Dass die Kritiker an den Geheimdiensten nicht nur aus der Zivilgesellschaft, quasi von Außen kommen, hat der frühere Leiter des Bundesamtes für Verfassungsschutz, Hansjörg Geiger, bereits vor Jahren deutlich gemacht. Im Gespräch erläutert er, warum er von der Notwendigkeit eines geheimdienstlichen Verfassungsschutzes nach wie vor überzeugt ist – und dennoch kein Weg an grundlegenden Reformen vorbei führt. Ganz andere Erfahrungen machte dagegen Klaus Hahnzog mit dem Verfassungsschutz. Er engagierte sich in einem Bündnis gegen ein restriktives Versammlungsgesetz – und wurde dort von einem V-Mann des bayerischen Landesamtes bespitzelt; im Auftrag jenes Ministeriums, gegen dessen Gesetz er klagen wollte. Er fordert, die V-Leute abzuschalten.

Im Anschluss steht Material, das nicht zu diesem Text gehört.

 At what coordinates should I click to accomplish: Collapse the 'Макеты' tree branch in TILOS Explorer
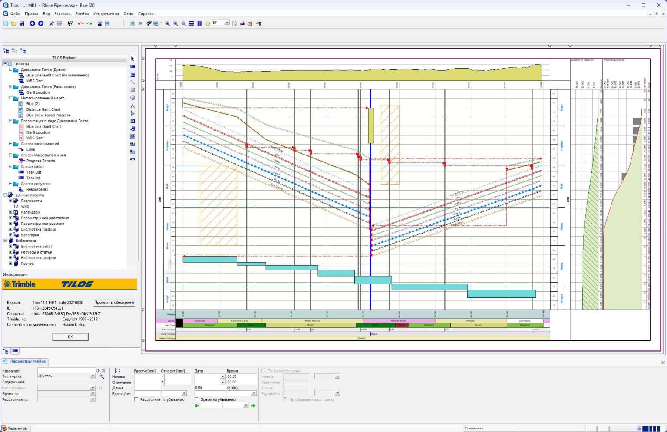pyautogui.click(x=5, y=63)
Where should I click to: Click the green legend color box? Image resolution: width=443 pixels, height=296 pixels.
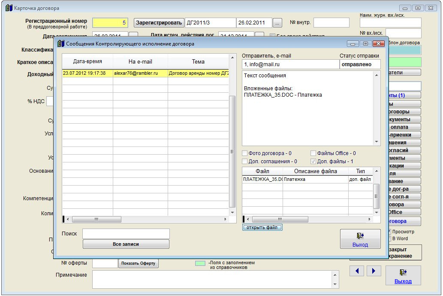[x=200, y=263]
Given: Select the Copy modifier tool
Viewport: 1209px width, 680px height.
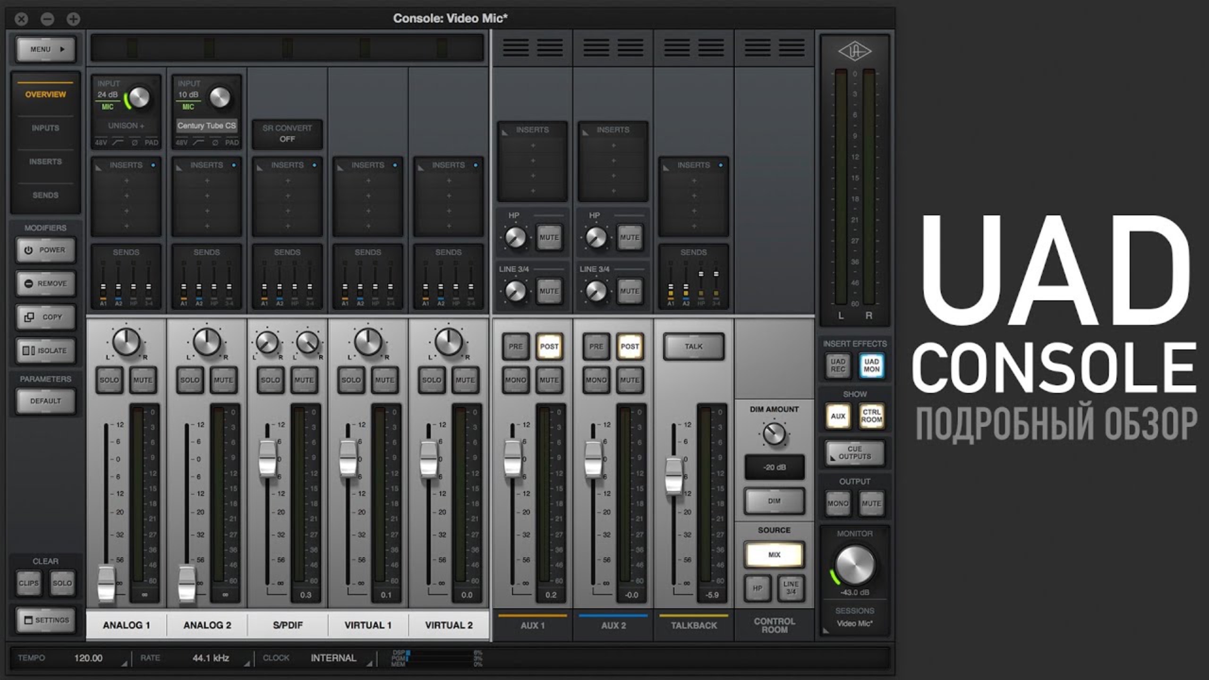Looking at the screenshot, I should 45,317.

Mit einem weiteren zentralen Instrument der Geheimdienstarbeit setzt sich schließlich Rosemarie Will auseinander: Sie kommentiert die Entscheidung des Bundesverfassungsgerichts zur sogenannten Anti-Terror-Datei. Jene steht für die uferlose Speicherung von allem und jedem, aber auch für den zunehmenden Informationsaustausch zwischen Geheimdiensten und Polizei. In ihrem Kommentar vermisst Will eine klare Position der Karlsruher Richter zur Ausgestaltung des sogenannten Trennungsgebots im Informationszeitalter.

Wir hoffen, dass neben den genannten Beiträgen zum Schwerpunkt auch die anderen Themen im Heft Ihr Interesse finden. Wir wünschen Ihnen jedenfalls interessante Einblicke und eine anregende Lektüre mit den neuen vorgängen.